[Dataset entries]

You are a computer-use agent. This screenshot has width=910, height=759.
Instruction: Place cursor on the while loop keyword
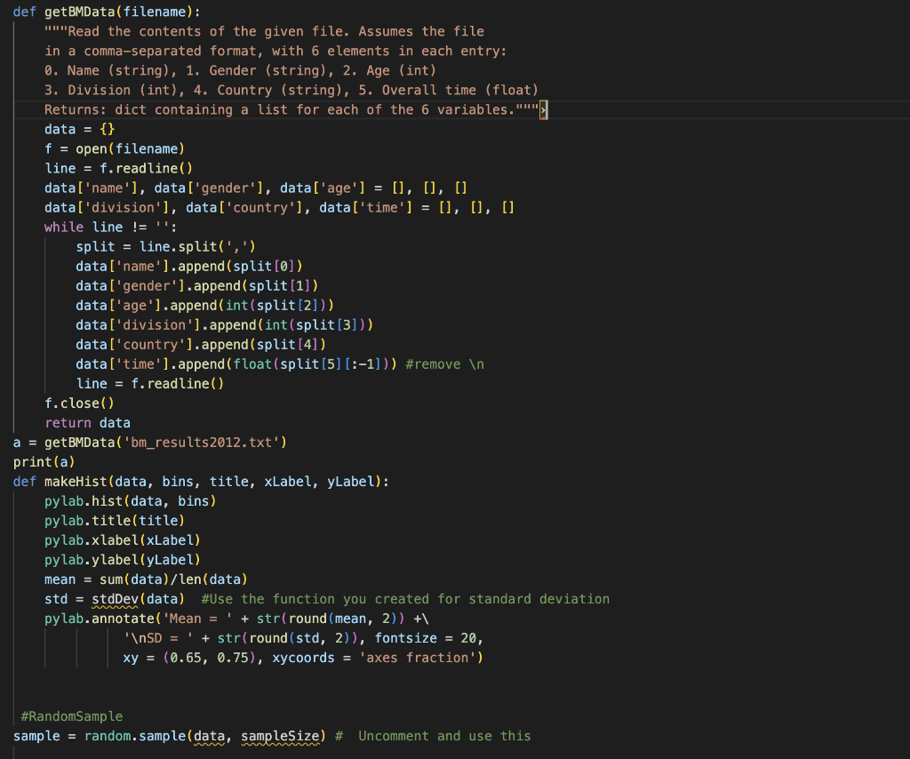coord(62,227)
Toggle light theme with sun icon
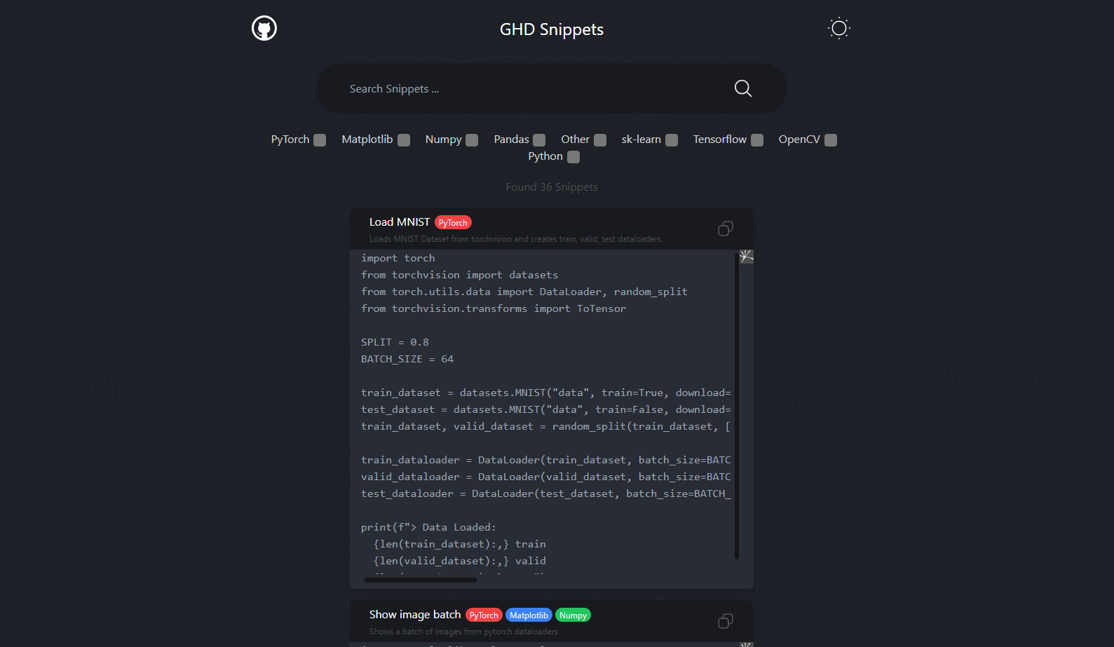 [838, 29]
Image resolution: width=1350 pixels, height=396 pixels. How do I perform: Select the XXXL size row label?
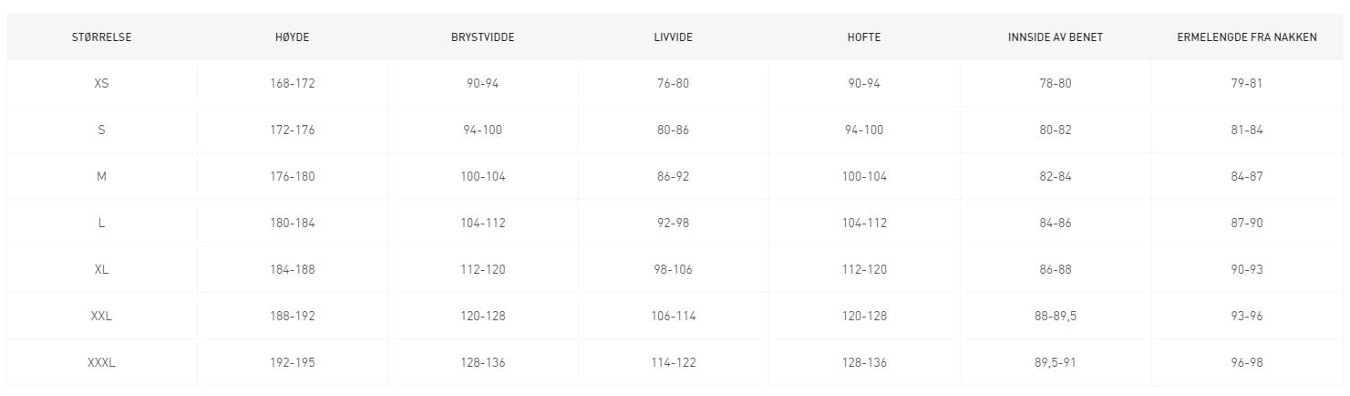pos(101,362)
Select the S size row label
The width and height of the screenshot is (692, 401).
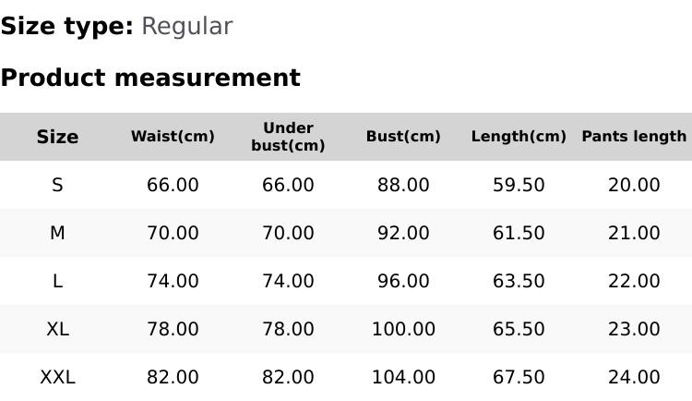pyautogui.click(x=57, y=185)
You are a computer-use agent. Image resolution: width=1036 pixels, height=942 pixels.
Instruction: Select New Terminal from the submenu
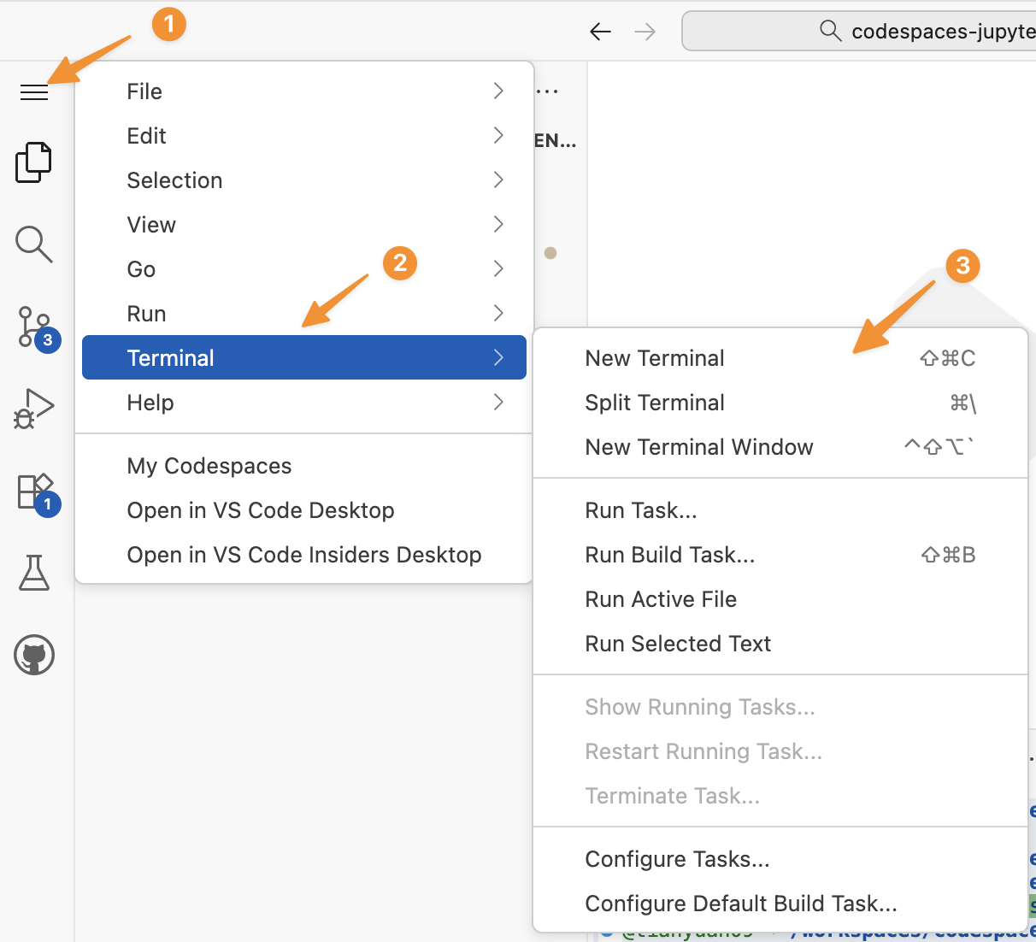click(655, 358)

Your goal: The records above are to be transcribed in full, with images omitted.

Response to the exercise:
You are a computer-use agent. This screenshot has width=910, height=759.
Instruction: Place cursor on the while loop keyword
coord(62,227)
Toggle light theme with sun icon
 [838, 29]
Image resolution: width=1350 pixels, height=396 pixels. How do I perform: Select the XXXL size row label?
pos(101,362)
Select the S size row label
The width and height of the screenshot is (692, 401).
pyautogui.click(x=57, y=185)
You are a computer-use agent. Image resolution: width=1036 pixels, height=942 pixels.
Instruction: Select New Terminal from the submenu
click(655, 358)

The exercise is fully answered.